Do a supply inventory of storage units in your area. You will see very quickly that they are located on major arterial routes or collectors. Storage units are almost always located in high daily traffic areas as 70 - 85% of their business comes from drive-by's. To get into the business, you will be looking at a very high initial land cost. A lot of the sites that are developed into storage are not currently suitable for commercial and are too small for other industrial uses. Yes, typically a light industrial zoning. There can be some onerous requirements for offsite costs: traffic lights, PAC (permanent area contributions), and ARA (arterial roadway assessments) and other levies may also be subject to the site. Your competition will often own the land they develop so will have substantially lower debt coverage requirements and can consequently charge very competitive rents that you will not be able to cash flow at with more than a 65 - 70% LTV. If you are in a larger center they will likely also offer better incentives than you can match: $1 for the first month, no lease requirements, no DD, free moving van, ect.
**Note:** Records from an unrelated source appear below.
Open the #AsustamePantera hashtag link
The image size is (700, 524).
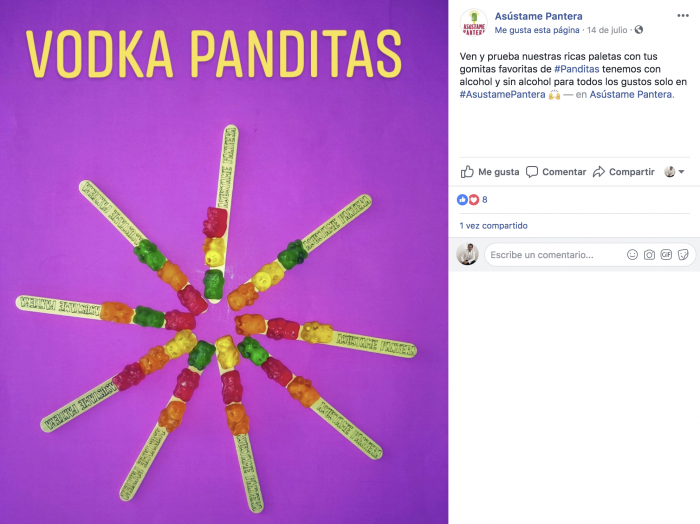click(x=502, y=95)
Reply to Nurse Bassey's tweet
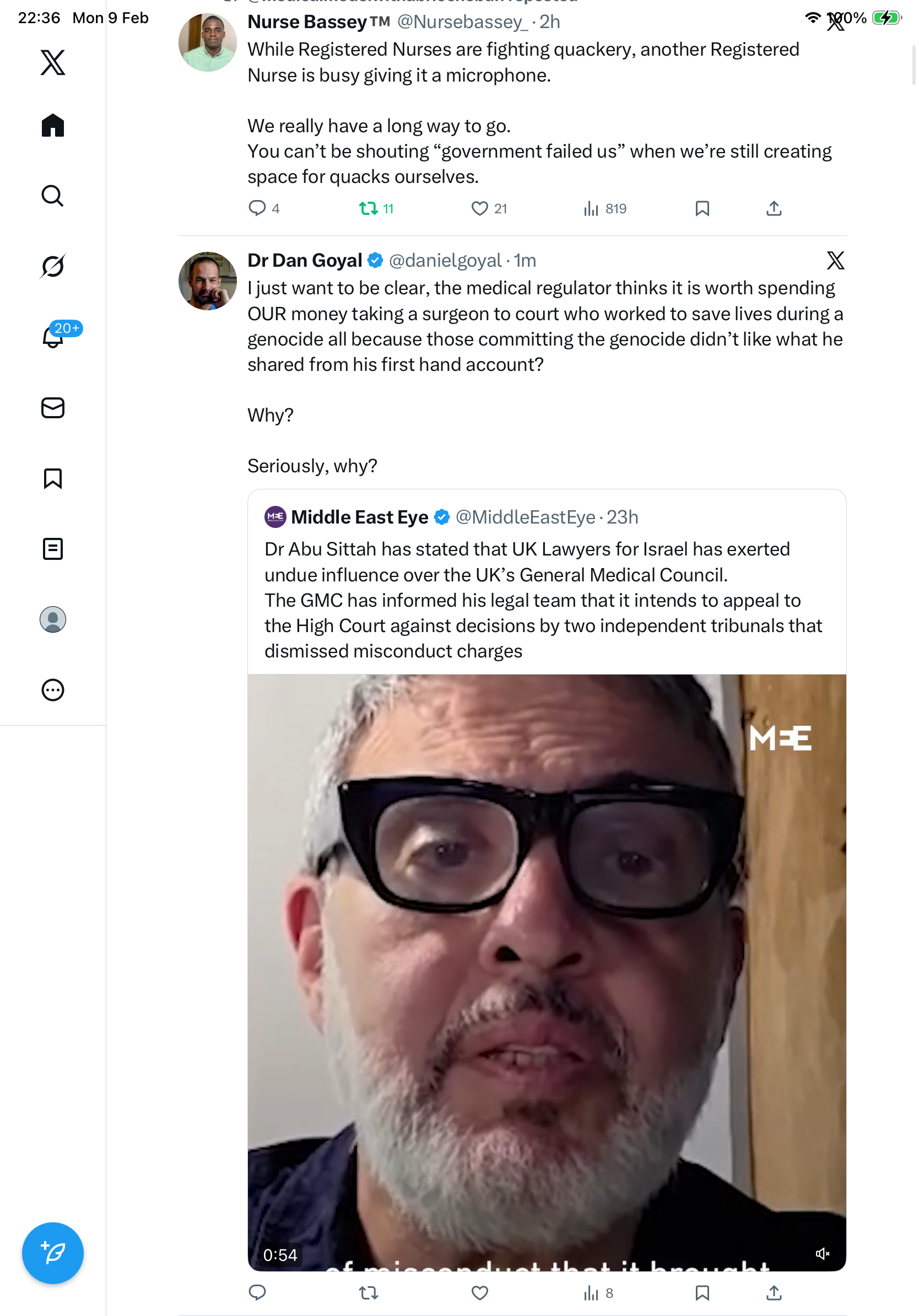The width and height of the screenshot is (919, 1316). pyautogui.click(x=257, y=208)
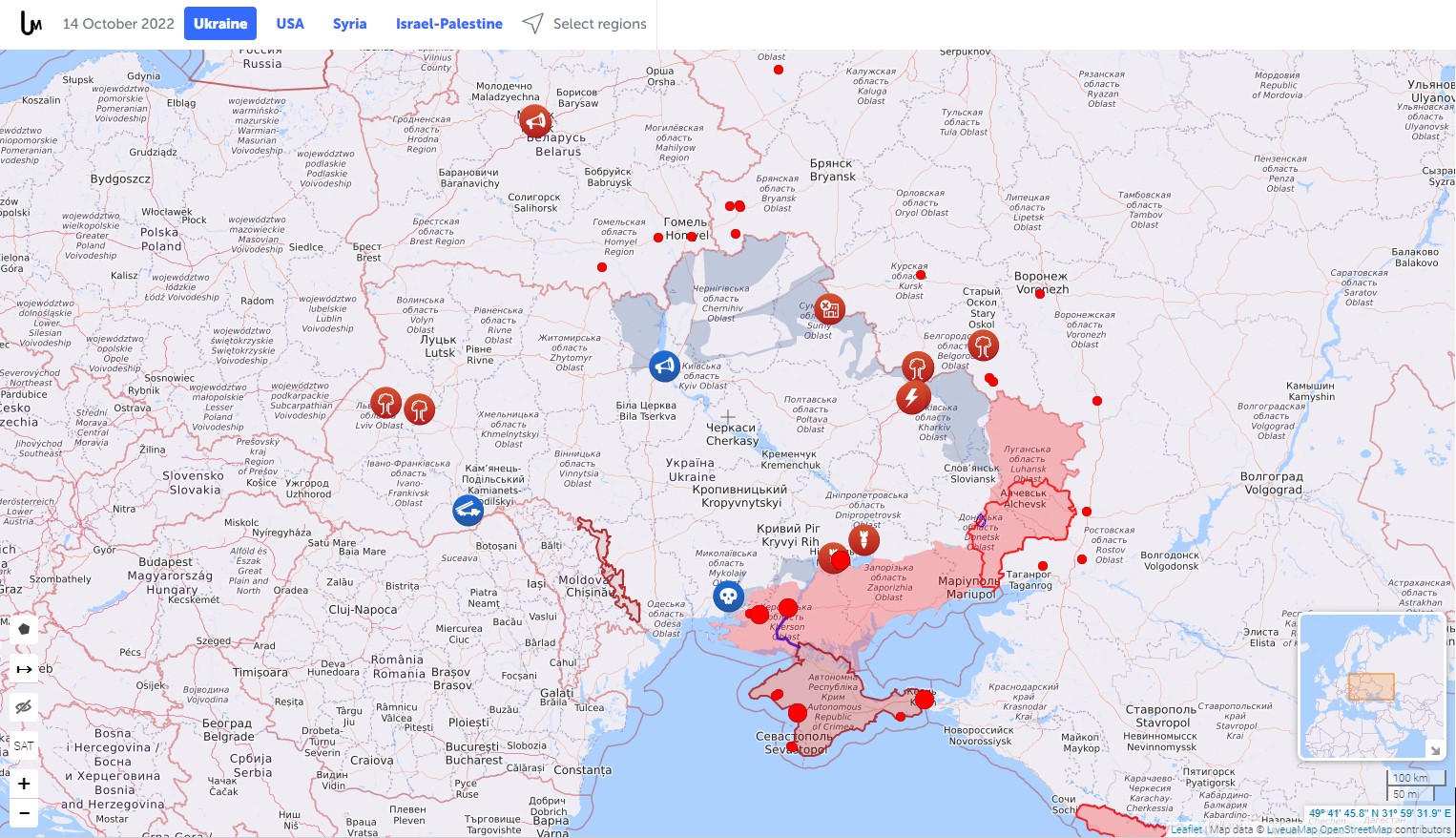Toggle the crossed-eye visibility button
Screen dimensions: 1456x838
[24, 706]
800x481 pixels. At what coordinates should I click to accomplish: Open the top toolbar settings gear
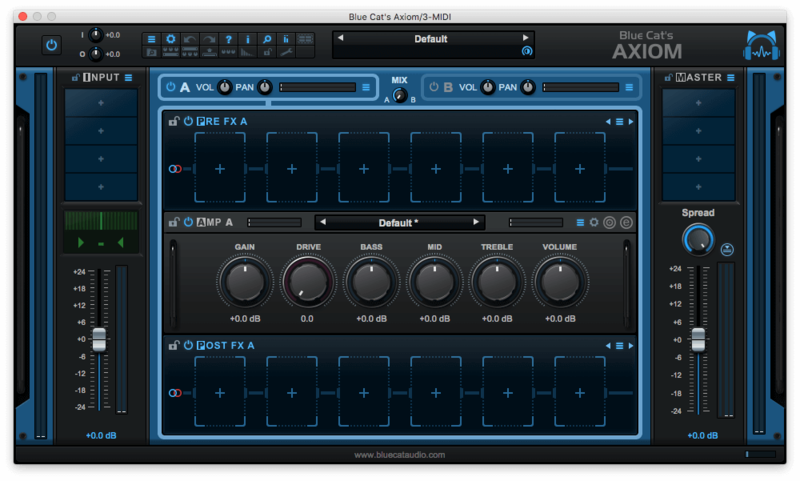coord(169,39)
So you would need to become familiar with these incentives as well and understand that your rents will be less than theirs, and put those numbers into your pro forma.
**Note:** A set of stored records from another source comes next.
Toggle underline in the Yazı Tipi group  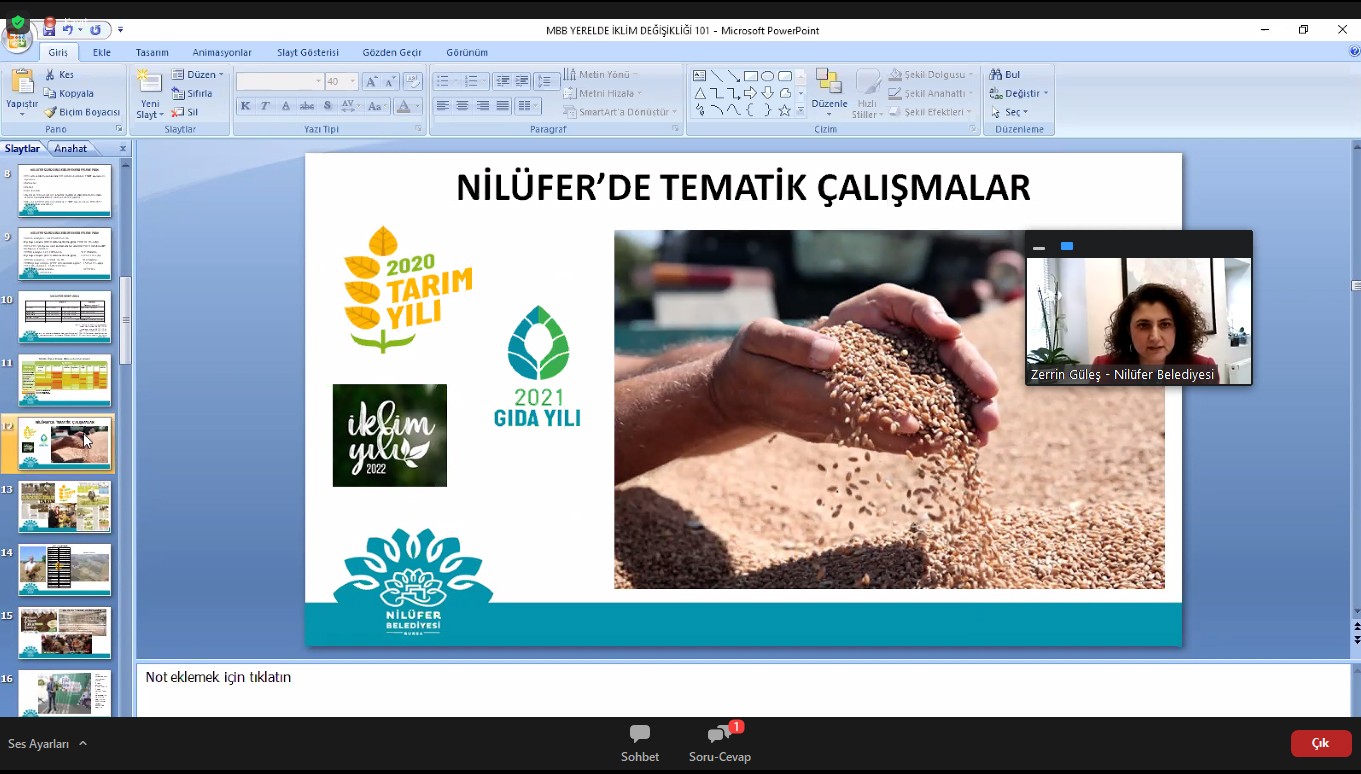[286, 106]
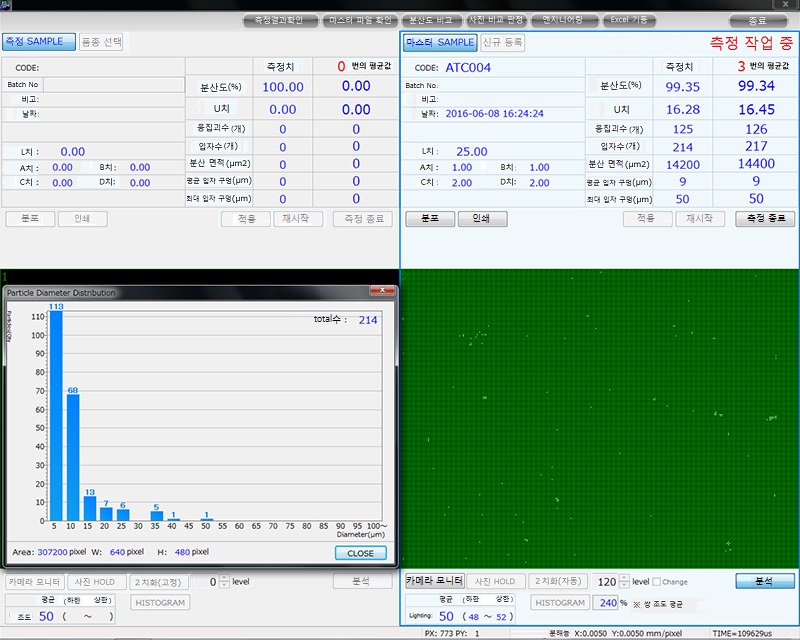This screenshot has height=640, width=800.
Task: Click 인쇄 print button in master panel
Action: (482, 219)
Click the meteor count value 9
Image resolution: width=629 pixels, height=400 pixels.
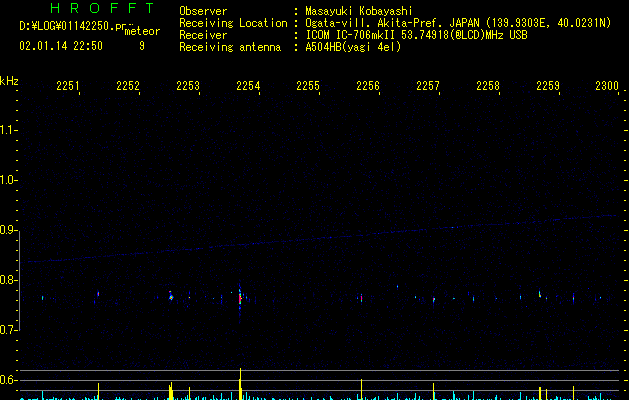click(x=142, y=46)
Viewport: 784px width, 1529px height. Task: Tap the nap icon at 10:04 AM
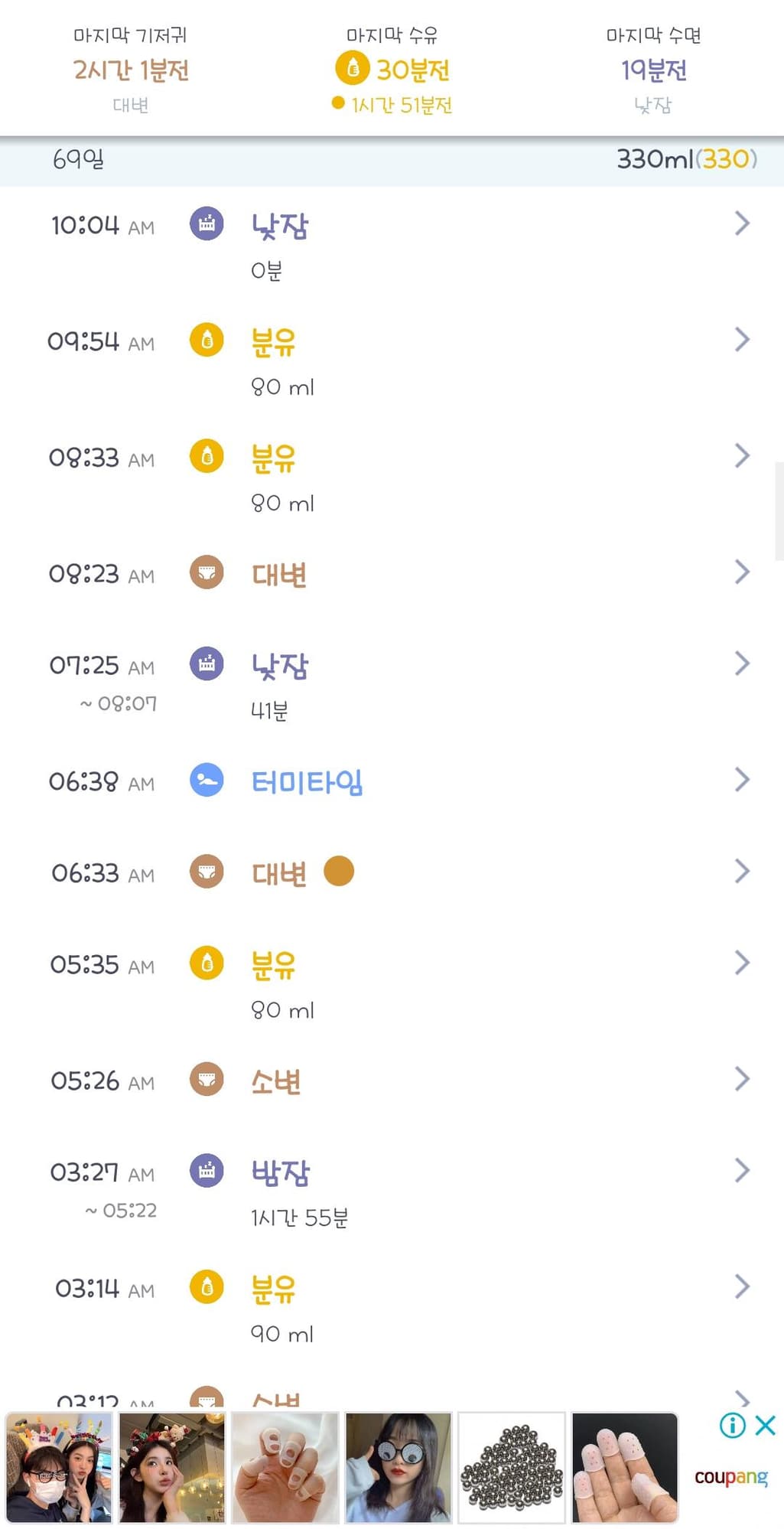[207, 223]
As far as utilities, a lot of units (even outdoor) offer climate-control (keep temperature in unit around 15 degrees). Electricity is not the only cost.
There are certainly storage units who rent out sea cans or other creative storage arrangements but if you follow the market rents you will see their units have a large discount.
A further challenge is that you need to have sufficient scale. Entry level expectations are security and alarm system, regular office hours (longer if you want higher rents), and custom-access locks. Professional companies will have 24 hour access and there needs to be a system to control and monitor access. So the fixed overhead for operations is quite large as well.
As you can probably begin to see, a lot of the self storage units that are developed that are not by the majors are left over land from a developer building out a neighbourhood and has a very low land cost (probably $0) or long-term land bankers who have held the land vacant for many years. It is a very capital intensive development process.